[Stored data]
..........

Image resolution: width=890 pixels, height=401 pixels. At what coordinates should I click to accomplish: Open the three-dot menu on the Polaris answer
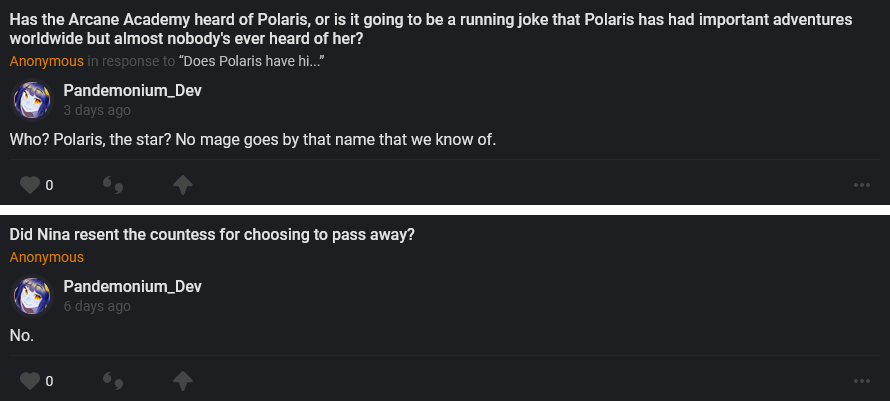(862, 185)
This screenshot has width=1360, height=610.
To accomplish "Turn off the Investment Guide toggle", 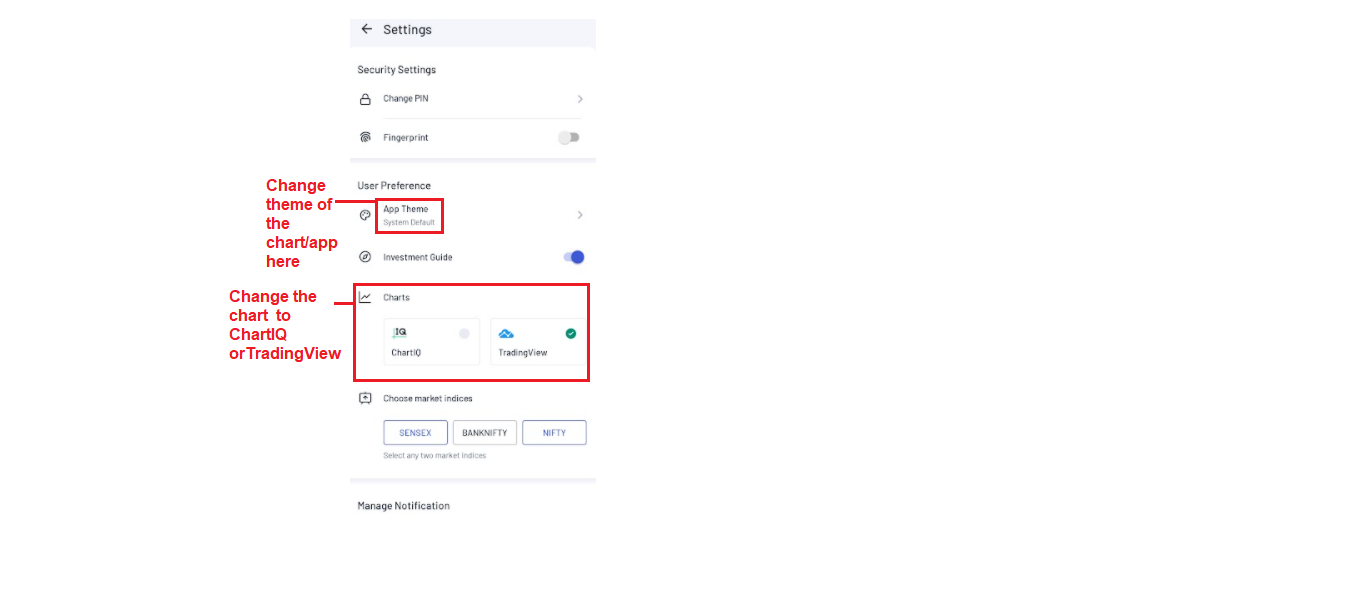I will coord(573,257).
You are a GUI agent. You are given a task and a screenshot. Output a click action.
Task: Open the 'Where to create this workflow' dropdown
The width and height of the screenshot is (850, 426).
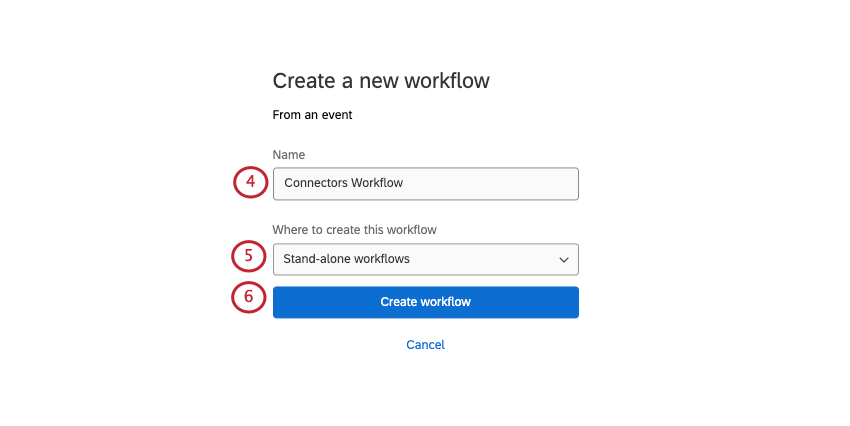pyautogui.click(x=425, y=260)
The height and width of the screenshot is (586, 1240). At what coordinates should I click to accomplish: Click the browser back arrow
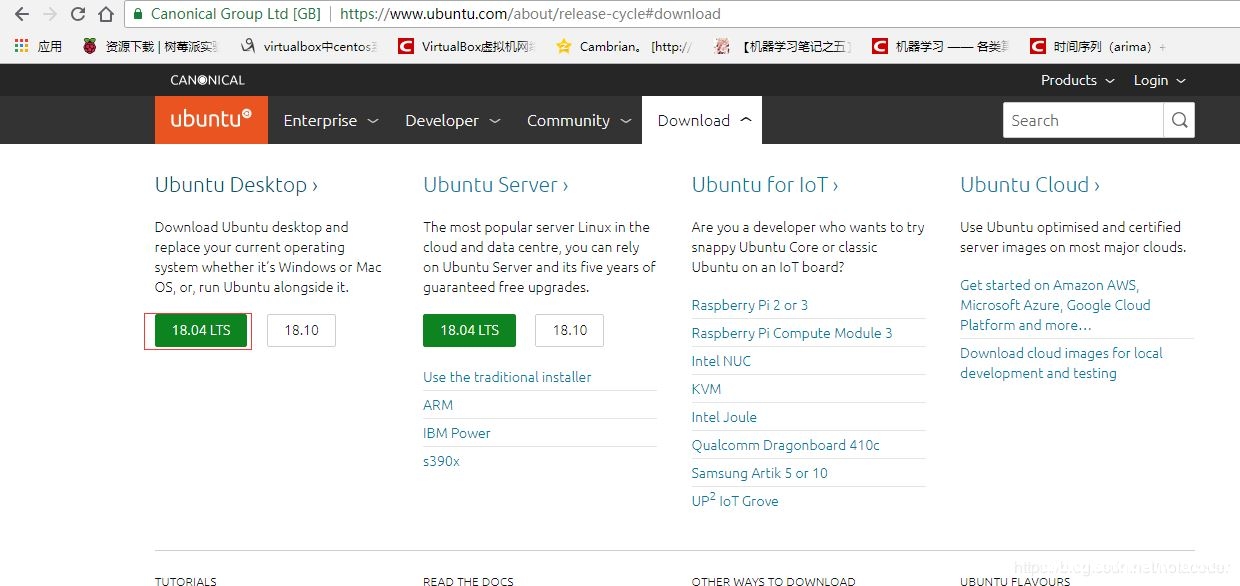click(22, 15)
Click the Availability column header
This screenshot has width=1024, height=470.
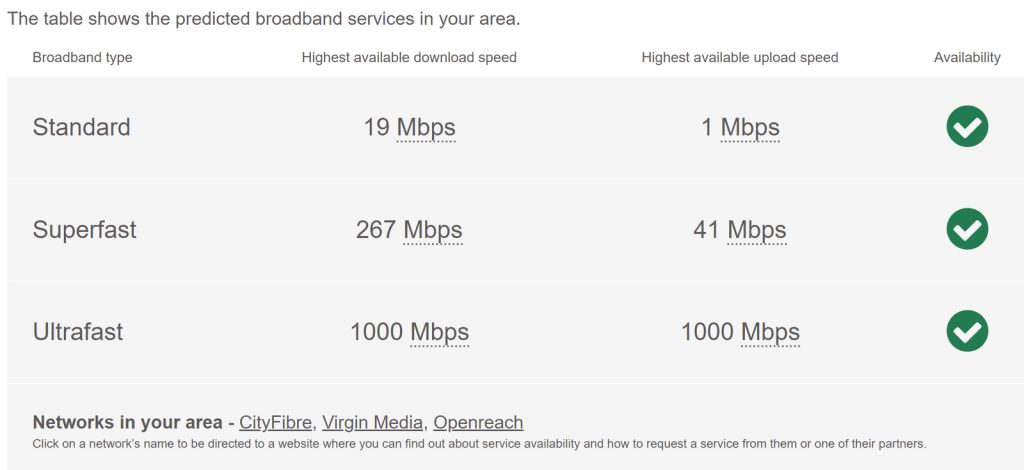click(967, 57)
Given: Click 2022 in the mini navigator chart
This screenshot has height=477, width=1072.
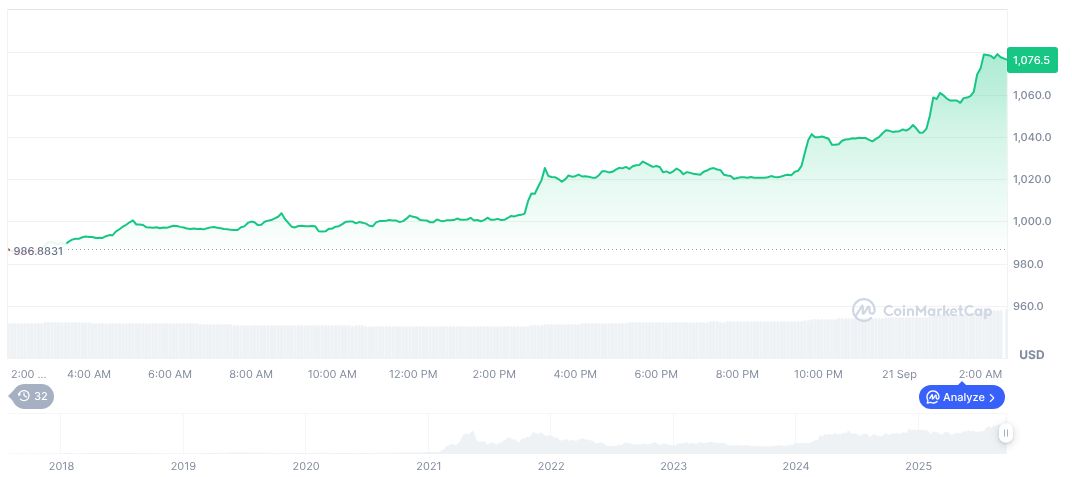Looking at the screenshot, I should [551, 466].

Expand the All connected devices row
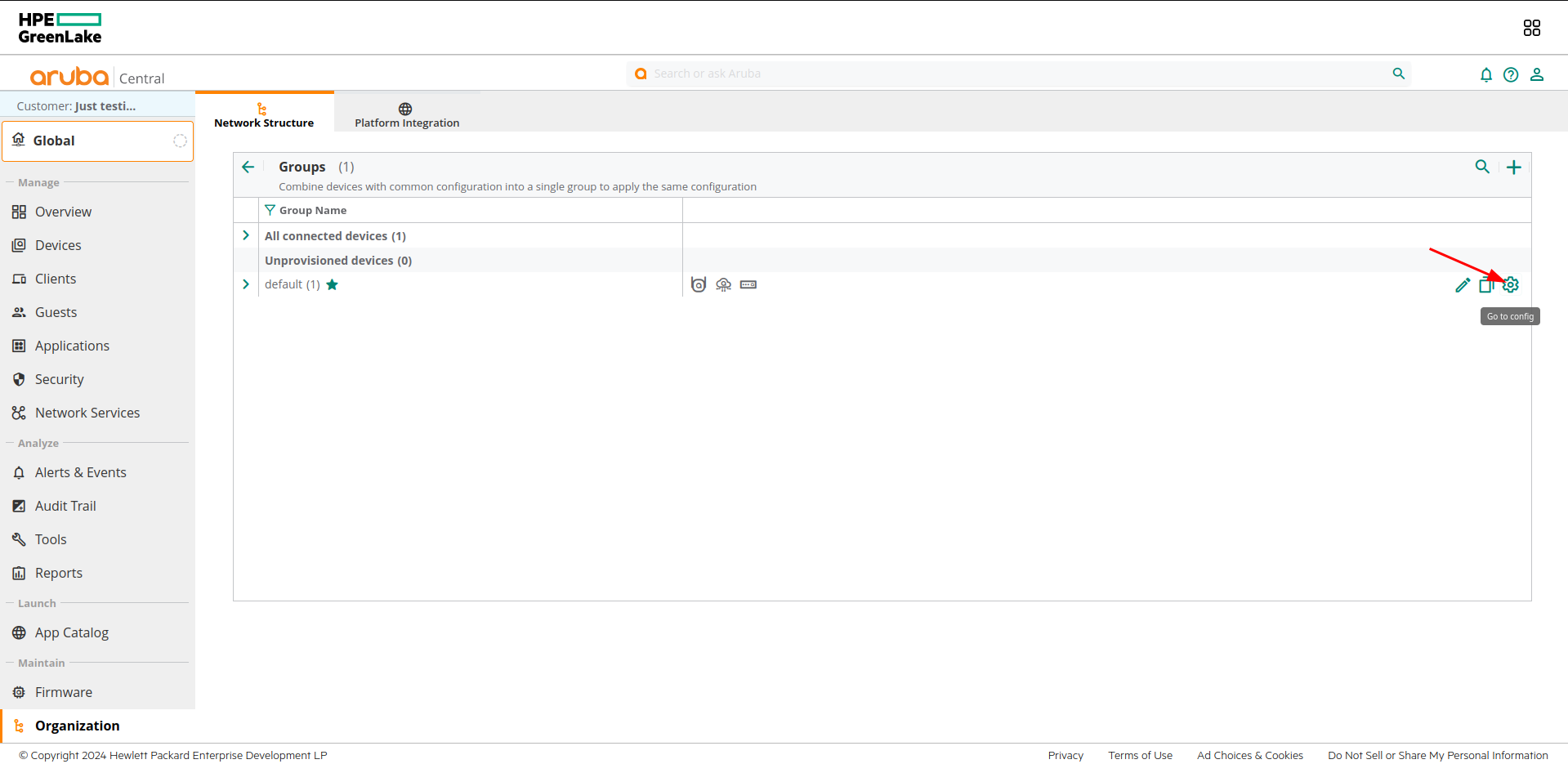(x=246, y=235)
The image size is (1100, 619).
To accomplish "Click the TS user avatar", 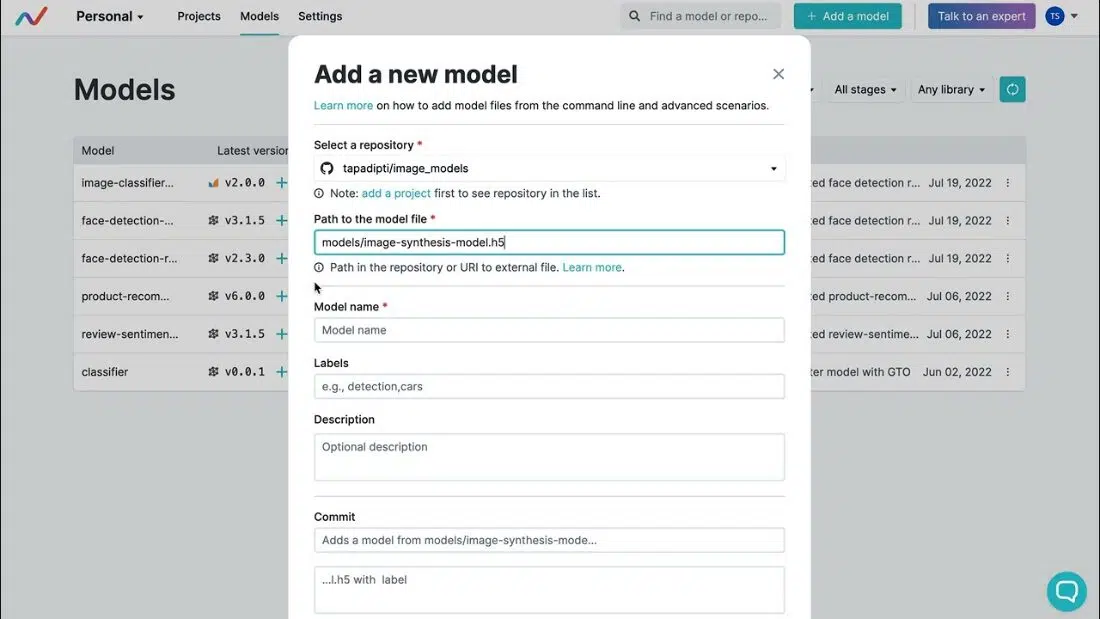I will tap(1055, 16).
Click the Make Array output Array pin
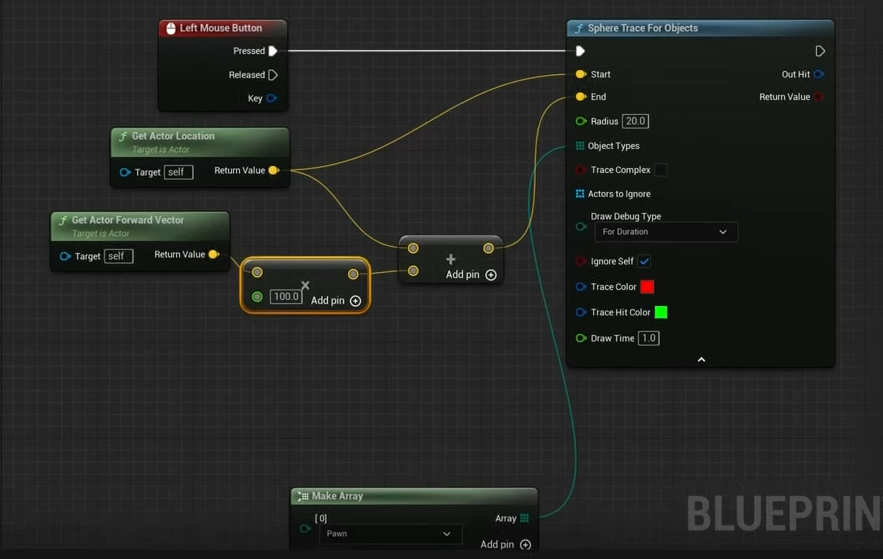883x559 pixels. (x=524, y=518)
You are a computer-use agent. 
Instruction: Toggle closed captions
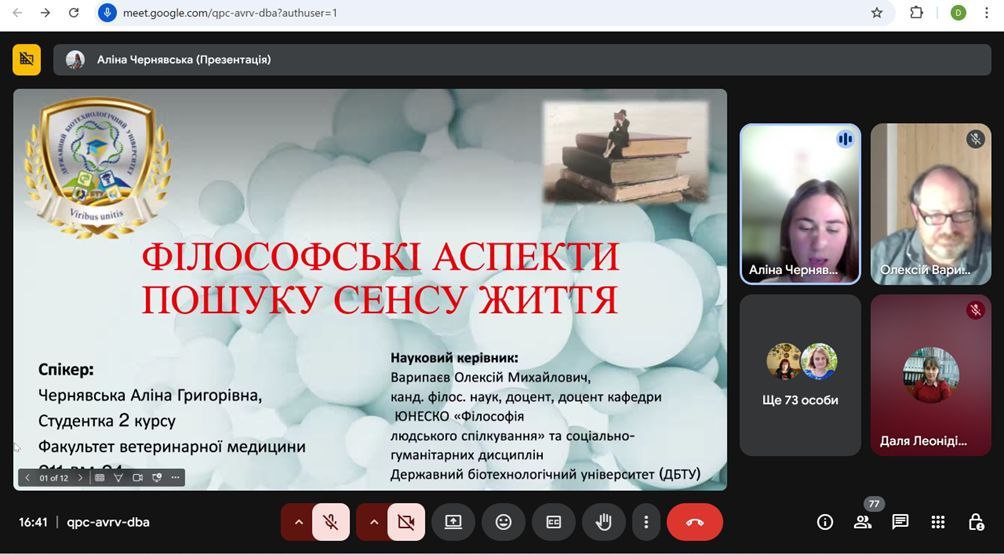tap(553, 522)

..........

Your goal — Every line above that holds "agent" should be tallied; answer with the total alone.

Result of the task — 2